European policymakers are debating a dramatic increase in the size of continent's $594m bailout fund, amid pressure from the United States and China.
Reports from the International Monetary Fund (IMF) in Washington suggest that the outline of what the BBC has termed “a large and ambitious euro zone rescue plan” is taking shape.
The news comes after talks in Washington over the weekend between the G20 leaders, the World Bank and the IMF.
Europe has been told that it must get more aggressive in its crisis response, and so policymakers began working on new ways to stop fallout from Greece's debt crisis from further hurting the world economy.
The BBC reports that the plan is expected to involve a 50 percent write-down of Greece's huge government debt, while increasing the size of the euro zone bailout fund to $2.7 trillion.
This is how the BBC describes the mechanics of the plan:
The package is expected to involve a quadrupling – from the current projected level of 440bn euros – in the firepower of Europe's main bailout fund, the European Financial Stability Facility (EFSF).
This would be done by putting in place an arrangement that would allow the European Central Bank (ECB) to lend alongside the fund.

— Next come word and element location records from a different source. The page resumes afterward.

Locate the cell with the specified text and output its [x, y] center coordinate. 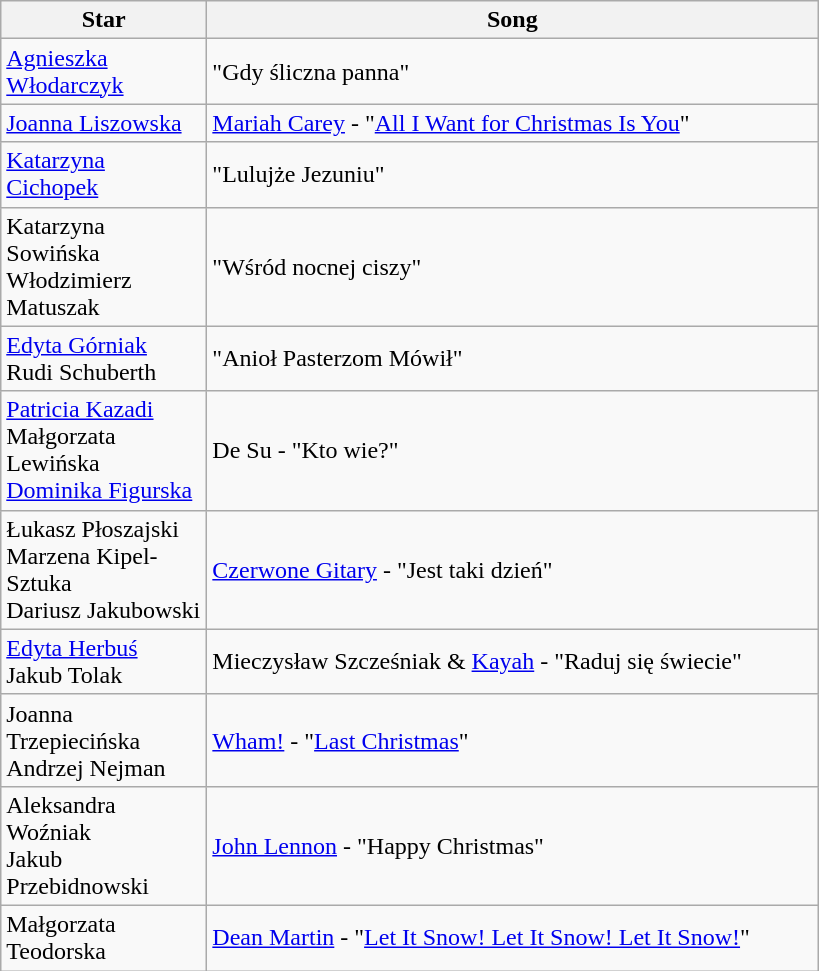
Joanna Trzepiecińska Andrzej Nejman [104, 740]
John Lennon - "Happy Christmas" [512, 846]
Song [512, 20]
Joanna Liszowska [104, 123]
Małgorzata Teodorska [104, 938]
Mieczysław Szcześniak & Kayah - "Raduj się świecie" [512, 662]
"Lulujże Jezuniu" [512, 174]
Edyta Górniak Rudi Schuberth [104, 358]
Katarzyna Sowińska Włodzimierz Matuszak [104, 266]
"Wśród nocnej ciszy" [512, 266]
"Anioł Pasterzom Mówił" [512, 358]
Wham! - "Last Christmas" [512, 740]
Katarzyna Cichopek [104, 174]
Aleksandra Woźniak Jakub Przebidnowski [104, 846]
Czerwone Gitary - "Jest taki dzień" [512, 570]
Mariah Carey - "All I Want for Christmas Is You" [512, 123]
"Gdy śliczna panna" [512, 72]
Łukasz Płoszajski Marzena Kipel-Sztuka Dariusz Jakubowski [104, 570]
Agnieszka Włodarczyk [104, 72]
Patricia Kazadi Małgorzata Lewińska Dominika Figurska [104, 450]
Star [104, 20]
Edyta Herbuś Jakub Tolak [104, 662]
De Su - "Kto wie?" [512, 450]
Dean Martin - "Let It Snow! Let It Snow! Let It Snow!" [512, 938]
Determine the (x, y) coordinate at the center of the cell enclosing the given text.  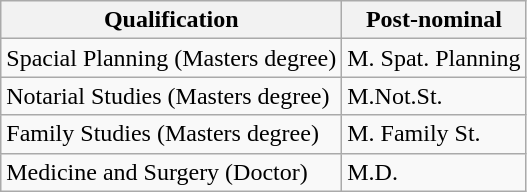
Notarial Studies (Masters degree) (172, 96)
Qualification (172, 20)
M. Spat. Planning (434, 58)
M.Not.St. (434, 96)
Family Studies (Masters degree) (172, 134)
Spacial Planning (Masters degree) (172, 58)
Post-nominal (434, 20)
M. Family St. (434, 134)
Medicine and Surgery (Doctor) (172, 172)
M.D. (434, 172)
Locate the cell with the specified text and output its [X, Y] center coordinate. 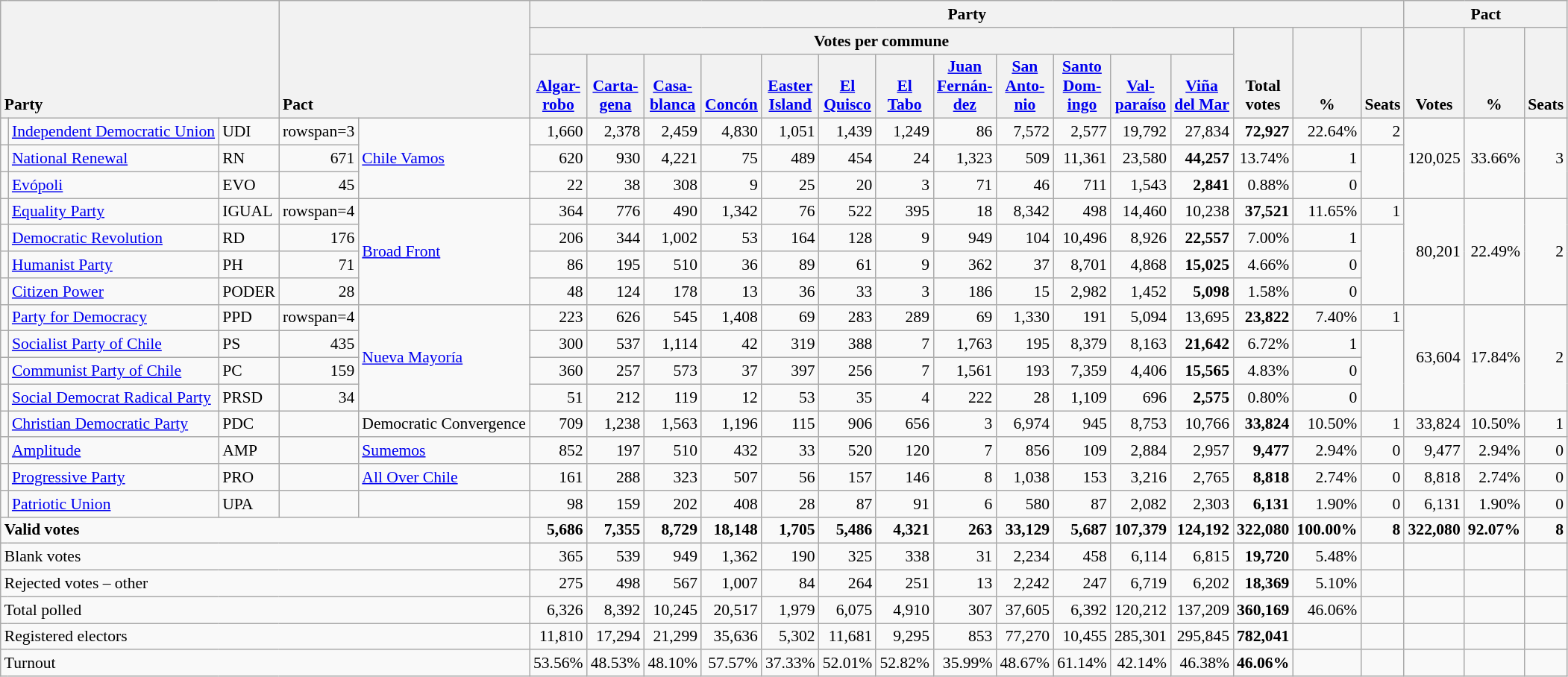
PODER [249, 292]
84 [791, 584]
6,719 [1141, 584]
395 [904, 212]
338 [904, 557]
11,681 [847, 637]
8,701 [1082, 265]
46 [1025, 185]
164 [791, 239]
709 [558, 424]
119 [673, 398]
5.48% [1326, 557]
rowspan=3 [319, 132]
285,301 [1141, 637]
Valid votes [266, 530]
6,075 [847, 610]
0.88% [1263, 185]
Totalvotes [1263, 73]
All Over Chile [444, 477]
153 [1082, 477]
435 [319, 345]
20,517 [731, 610]
Blank votes [266, 557]
UDI [249, 132]
2,841 [1202, 185]
2,234 [1025, 557]
4.83% [1263, 371]
289 [904, 318]
509 [1025, 159]
930 [616, 159]
7,572 [1025, 132]
JuanFernán-dez [965, 87]
360 [558, 371]
432 [731, 451]
AMP [249, 451]
76 [791, 212]
10,245 [673, 610]
365 [558, 557]
671 [319, 159]
11.65% [1326, 212]
193 [1025, 371]
522 [847, 212]
1,114 [673, 345]
537 [616, 345]
107,379 [1141, 530]
Total polled [266, 610]
5.10% [1326, 584]
48.53% [616, 664]
1,452 [1141, 292]
906 [847, 424]
0.80% [1263, 398]
397 [791, 371]
6,326 [558, 610]
157 [847, 477]
2,459 [673, 132]
7,359 [1082, 371]
191 [1082, 318]
PRSD [249, 398]
13,695 [1202, 318]
22.49% [1494, 251]
567 [673, 584]
124,192 [1202, 530]
128 [847, 239]
4,221 [673, 159]
2,378 [616, 132]
580 [1025, 504]
Equality Party [113, 212]
UPA [249, 504]
75 [731, 159]
2,082 [1141, 504]
77,270 [1025, 637]
6,114 [1141, 557]
1,196 [731, 424]
8,342 [1025, 212]
2,982 [1082, 292]
PS [249, 345]
35.99% [965, 664]
9,295 [904, 637]
33.66% [1494, 158]
3,216 [1141, 477]
35,636 [731, 637]
61.14% [1082, 664]
1,705 [791, 530]
52.01% [847, 664]
17,294 [616, 637]
4,321 [904, 530]
1,238 [616, 424]
2,957 [1202, 451]
4.66% [1263, 265]
37,521 [1263, 212]
1,109 [1082, 398]
52.82% [904, 664]
ElQuisco [847, 87]
RN [249, 159]
319 [791, 345]
2,575 [1202, 398]
115 [791, 424]
Votes [1434, 73]
Amplitude [113, 451]
12 [731, 398]
1.58% [1263, 292]
776 [616, 212]
2,577 [1082, 132]
325 [847, 557]
48 [558, 292]
1,563 [673, 424]
4,406 [1141, 371]
2,303 [1202, 504]
1,362 [731, 557]
Chile Vamos [444, 158]
21,299 [673, 637]
124 [616, 292]
1,561 [965, 371]
283 [847, 318]
1,007 [731, 584]
92.07% [1494, 530]
275 [558, 584]
37.33% [791, 664]
RD [249, 239]
360,169 [1263, 610]
5,094 [1141, 318]
520 [847, 451]
1,408 [731, 318]
137,209 [1202, 610]
1,051 [791, 132]
711 [1082, 185]
19,792 [1141, 132]
46.38% [1202, 664]
Algar-robo [558, 87]
206 [558, 239]
1,543 [1141, 185]
4,910 [904, 610]
National Renewal [113, 159]
6,815 [1202, 557]
222 [965, 398]
72,927 [1263, 132]
264 [847, 584]
13.74% [1263, 159]
Nueva Mayoría [444, 357]
176 [319, 239]
44,257 [1202, 159]
PRO [249, 477]
21,642 [1202, 345]
2,765 [1202, 477]
454 [847, 159]
34 [319, 398]
6.72% [1263, 345]
4,868 [1141, 265]
SantoDom-ingo [1082, 87]
6,202 [1202, 584]
1,323 [965, 159]
Democratic Convergence [444, 424]
104 [1025, 239]
120,025 [1434, 158]
Sumemos [444, 451]
7.00% [1263, 239]
18,369 [1263, 584]
25 [791, 185]
202 [673, 504]
48.10% [673, 664]
5,687 [1082, 530]
856 [1025, 451]
6 [965, 504]
1,342 [731, 212]
Progressive Party [113, 477]
507 [731, 477]
852 [558, 451]
37,605 [1025, 610]
5,098 [1202, 292]
53.56% [558, 664]
408 [731, 504]
620 [558, 159]
8,926 [1141, 239]
1,002 [673, 239]
4,830 [731, 132]
256 [847, 371]
308 [673, 185]
247 [1082, 584]
161 [558, 477]
190 [791, 557]
545 [673, 318]
1,439 [847, 132]
Christian Democratic Party [113, 424]
Viñadel Mar [1202, 87]
15 [1025, 292]
362 [965, 265]
490 [673, 212]
1,660 [558, 132]
Votes per commune [882, 41]
782,041 [1263, 637]
Evópoli [113, 185]
35 [847, 398]
Concón [731, 87]
20 [847, 185]
56 [791, 477]
27,834 [1202, 132]
1,249 [904, 132]
344 [616, 239]
Communist Party of Chile [113, 371]
80,201 [1434, 251]
696 [1141, 398]
8,379 [1082, 345]
22 [558, 185]
42.14% [1141, 664]
656 [904, 424]
EasterIsland [791, 87]
38 [616, 185]
18,148 [731, 530]
223 [558, 318]
5,302 [791, 637]
323 [673, 477]
45 [319, 185]
Casa-blanca [673, 87]
15,565 [1202, 371]
Humanist Party [113, 265]
PH [249, 265]
263 [965, 530]
2,884 [1141, 451]
Citizen Power [113, 292]
15,025 [1202, 265]
853 [965, 637]
8,729 [673, 530]
458 [1082, 557]
51 [558, 398]
257 [616, 371]
57.57% [731, 664]
5,486 [847, 530]
Broad Front [444, 251]
1,979 [791, 610]
8,753 [1141, 424]
186 [965, 292]
42 [731, 345]
23,822 [1263, 318]
PPD [249, 318]
23,580 [1141, 159]
17.84% [1494, 357]
Registered electors [266, 637]
8,163 [1141, 345]
8,392 [616, 610]
Carta-gena [616, 87]
6,974 [1025, 424]
11,361 [1082, 159]
626 [616, 318]
251 [904, 584]
33,129 [1025, 530]
295,845 [1202, 637]
945 [1082, 424]
63,604 [1434, 357]
IGUAL [249, 212]
Independent Democratic Union [113, 132]
10,238 [1202, 212]
4 [904, 398]
22.64% [1326, 132]
489 [791, 159]
388 [847, 345]
146 [904, 477]
288 [616, 477]
6,392 [1082, 610]
573 [673, 371]
5,686 [558, 530]
120,212 [1141, 610]
1,038 [1025, 477]
24 [904, 159]
Turnout [266, 664]
18 [965, 212]
PC [249, 371]
SanAnto-nio [1025, 87]
539 [616, 557]
2,242 [1025, 584]
120 [904, 451]
Democratic Revolution [113, 239]
Val-paraíso [1141, 87]
178 [673, 292]
61 [847, 265]
Social Democrat Radical Party [113, 398]
100.00% [1326, 530]
7.40% [1326, 318]
PDC [249, 424]
22,557 [1202, 239]
364 [558, 212]
89 [791, 265]
48.67% [1025, 664]
307 [965, 610]
11,810 [558, 637]
10,455 [1082, 637]
10,496 [1082, 239]
1,763 [965, 345]
ElTabo [904, 87]
19,720 [1263, 557]
197 [616, 451]
300 [558, 345]
Rejected votes – other [266, 584]
Party for Democracy [113, 318]
Patriotic Union [113, 504]
31 [965, 557]
EVO [249, 185]
212 [616, 398]
14,460 [1141, 212]
109 [1082, 451]
1,330 [1025, 318]
98 [558, 504]
91 [904, 504]
10,766 [1202, 424]
7,355 [616, 530]
Socialist Party of Chile [113, 345]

The EFSF would take on the main risk of lending to governments struggling to borrow from normal commercial sources – governments like Italy.
In this way, the EFSF would make it less dangerous for the ECB to lend.
It is understood that European governments hope to have the plan ready in five to six weeks.
Concerns about the ability of Europe to get a hold on the crisis caused financial markets to plunge on Monday.
France's Cac 40 lost 2 percent in early trading, while the UK's FTSE 100 and Germany's Dax fell about 1 percent. Asian shares also took a hit: Japan's Nikkei was down 2.2 percent, Hong Kong's Hang Seng 2.4 percent and South Korea's Kospi 2.6 percent.
A senior IMF official said Sunday that the ECB was the only player big enough to "scare" financial markets, putting further pressure on Europe, reported Al Jazeera.
There are differences in opinion over whether the ECB should commit more of its resources to helping euro zone countries and securing European banks.